> **What the task requires**
Down to the last character, repeat the entries beneath this task.

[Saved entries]
■ ■ ■ ■

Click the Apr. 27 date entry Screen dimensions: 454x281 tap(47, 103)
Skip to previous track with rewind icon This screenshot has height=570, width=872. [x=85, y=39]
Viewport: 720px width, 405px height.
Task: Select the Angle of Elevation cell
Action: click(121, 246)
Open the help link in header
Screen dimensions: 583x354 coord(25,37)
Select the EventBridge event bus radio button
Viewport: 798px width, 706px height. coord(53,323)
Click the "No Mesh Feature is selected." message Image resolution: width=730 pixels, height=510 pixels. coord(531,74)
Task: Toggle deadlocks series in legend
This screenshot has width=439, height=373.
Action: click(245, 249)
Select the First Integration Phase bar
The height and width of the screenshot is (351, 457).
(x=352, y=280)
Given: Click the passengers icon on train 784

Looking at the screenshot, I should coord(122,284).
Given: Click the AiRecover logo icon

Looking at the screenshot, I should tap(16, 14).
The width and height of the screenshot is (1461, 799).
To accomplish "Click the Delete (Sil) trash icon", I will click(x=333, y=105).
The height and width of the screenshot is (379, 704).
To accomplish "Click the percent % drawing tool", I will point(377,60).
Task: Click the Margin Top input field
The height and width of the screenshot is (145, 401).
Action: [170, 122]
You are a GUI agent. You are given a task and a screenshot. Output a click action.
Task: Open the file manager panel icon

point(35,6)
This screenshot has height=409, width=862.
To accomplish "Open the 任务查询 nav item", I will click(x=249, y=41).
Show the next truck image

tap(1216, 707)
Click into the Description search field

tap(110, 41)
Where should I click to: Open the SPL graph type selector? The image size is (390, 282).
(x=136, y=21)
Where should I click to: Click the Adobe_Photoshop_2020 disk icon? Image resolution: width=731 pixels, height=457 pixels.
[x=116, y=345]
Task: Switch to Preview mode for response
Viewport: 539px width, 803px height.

■ ■ ■ ■

> **Exercise answer**
Click the Apr. 27 date entry Screen dimensions: 454x281 tap(47, 103)
Skip to previous track with rewind icon This screenshot has height=570, width=872. [x=85, y=39]
Viewport: 720px width, 405px height.
Task: Select the Angle of Elevation cell
Action: click(121, 246)
Open the help link in header
Screen dimensions: 583x354 coord(25,37)
Select the EventBridge event bus radio button
Viewport: 798px width, 706px height. coord(53,323)
Click the "No Mesh Feature is selected." message Image resolution: width=730 pixels, height=510 pixels. coord(531,74)
Task: Toggle deadlocks series in legend
This screenshot has width=439, height=373.
Action: click(245, 249)
Select the First Integration Phase bar
The height and width of the screenshot is (351, 457).
(x=352, y=280)
Given: Click the passengers icon on train 784

Looking at the screenshot, I should coord(122,284).
Given: Click the AiRecover logo icon

Looking at the screenshot, I should tap(16, 14).
The width and height of the screenshot is (1461, 799).
To accomplish "Click the Delete (Sil) trash icon", I will click(x=333, y=105).
The height and width of the screenshot is (379, 704).
To accomplish "Click the percent % drawing tool", I will point(377,60).
Task: Click the Margin Top input field
The height and width of the screenshot is (145, 401).
Action: [170, 122]
You are a GUI agent. You are given a task and a screenshot. Output a click action.
Task: Open the file manager panel icon

point(35,6)
This screenshot has height=409, width=862.
To accomplish "Open the 任务查询 nav item", I will click(x=249, y=41).
Show the next truck image

tap(1216, 707)
Click into the Description search field

tap(110, 41)
Where should I click to: Open the SPL graph type selector? The image size is (390, 282).
(x=136, y=21)
Where should I click to: Click the Adobe_Photoshop_2020 disk icon? Image resolution: width=731 pixels, height=457 pixels.
[x=116, y=345]
Task: Switch to Preview mode for response
Viewport: 539px width, 803px height.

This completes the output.